▶ Task list
1 > Write out a passage from the short life of the author, beginning at the words "A short life" and stopping after the words "fiction rarely achieves.".
2 > Please summarize the short life of the author in two sentences.
3 > Carry on the short life of the author from the point where it ends.
[Excerpt to read]
A short life of the author
Andrew Miller (born 1960) is a British novelist whose fiction explores moments of historical and personal crisis with a precision and empathy that have made him one of the most consistently excellent novelists working in English. His range is remarkable: from the eighteenth-century picaresque of Ingenious Pain (1997) to the pre-revolutionary Paris of Pure (2011) to the psychological aftermath of war in Now We Shall Be Entirely Free (2018), each novel creates a fully realised world and populates it with characters whose moral and emotional lives are rendered with a depth that literary historical fiction rarely achieves.
Life
Miller was born in Bristol, England, and grew up in the West Country. He studied at the University of East Anglia, where he took the famous creative writing MA under Malcolm Bradbury — a programme whose alumni include Ian McEwan, Kazuo Ishiguro, and Anne Enright. He also studied in Spain and Japan, and has spoken of his affinity for non-English literary traditions — particularly Japanese and Spanish literature — as formative influences on his prose style.
Ingenious Pain (1997)
[/Excerpt to read]
[Exercise data]
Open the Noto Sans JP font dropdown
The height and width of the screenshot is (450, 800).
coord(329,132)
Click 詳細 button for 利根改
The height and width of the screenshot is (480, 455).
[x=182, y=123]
[/Exercise data]
▶ Answers for the exercise
1 >
A short life of the author
Andrew Miller (born 1960) is a British novelist whose fiction explores moments of historical and personal crisis with a precision and empathy that have made him one of the most consistently excellent novelists working in English. His range is remarkable: from the eighteenth-century picaresque of Ingenious Pain (1997) to the pre-revolutionary Paris of Pure (2011) to the psychological aftermath of war in Now We Shall Be Entirely Free (2018), each novel creates a fully realised world and populates it with characters whose moral and emotional lives are rendered with a depth that literary historical fiction rarely achieves.

2 > Andrew Miller, born in 1960, is a British novelist whose fiction explores moments of historical and personal crisis, in novels ranging from Ingenious Pain (1997) to Pure (2011) and Now We Shall Be Entirely Free (2018). Born in Bristol and raised in the West Country, he took the creative writing MA at the University of East Anglia under Malcolm Bradbury and also studied in Spain and Japan.

3 >
Miller’s debut novel follows James Dyer, a man born without the capacity to feel pain — or any physical sensation — in eighteenth-century England. Dyer’s condition makes him a prodigy: he becomes a surgeon of extraordinary skill (he can operate without flinching) and a spectacle exhibited for public wonder. The novel traces his journey from insensibility to feeling — a transformation that is both literal and moral.
Ingenious Pain won the International Dublin Literary Award (IMPAC) — at the time the world’s most valuable prize for a single novel — and the James Tait Black Memorial Prize. The novel established Miller’s characteristic mode: historical settings deployed not for period charm but as laboratories for exploring states of consciousness that the modern world has lost or suppressed.
Pure (2011)
Set in Paris in 1785, on the eve of the Revolution, the novel follows Jean-Baptiste Baratte, a young engineer sent from Normandy to demolish the ancient cemetery of Les Innocents — a vast, overflowing charnel house in the heart of the city whose stench and contagion have become intolerable. The demolition becomes a metaphor for the destruction of the old regime itself: as Baratte removes the bones, the social and political structures around him begin to collapse.
Pure won the Costa Book of the Year Award and was widely praised as Miller’s finest achievement — a novel that uses a single, concrete task (clearing a cemetery) to embody the larger process of revolutionary destruction and renewal.
Now We Shall Be Entirely Free (2018)
Miller’s most recent novel follows John Lacroix, a British officer who has participated in atrocities during the Peninsular War, as he flees to the Scottish Highlands and the Hebrides to escape both his pursuers and his own moral ruin. Two soldiers are sent after him by a colonel who fears Lacroix will expose the crimes committed under his command.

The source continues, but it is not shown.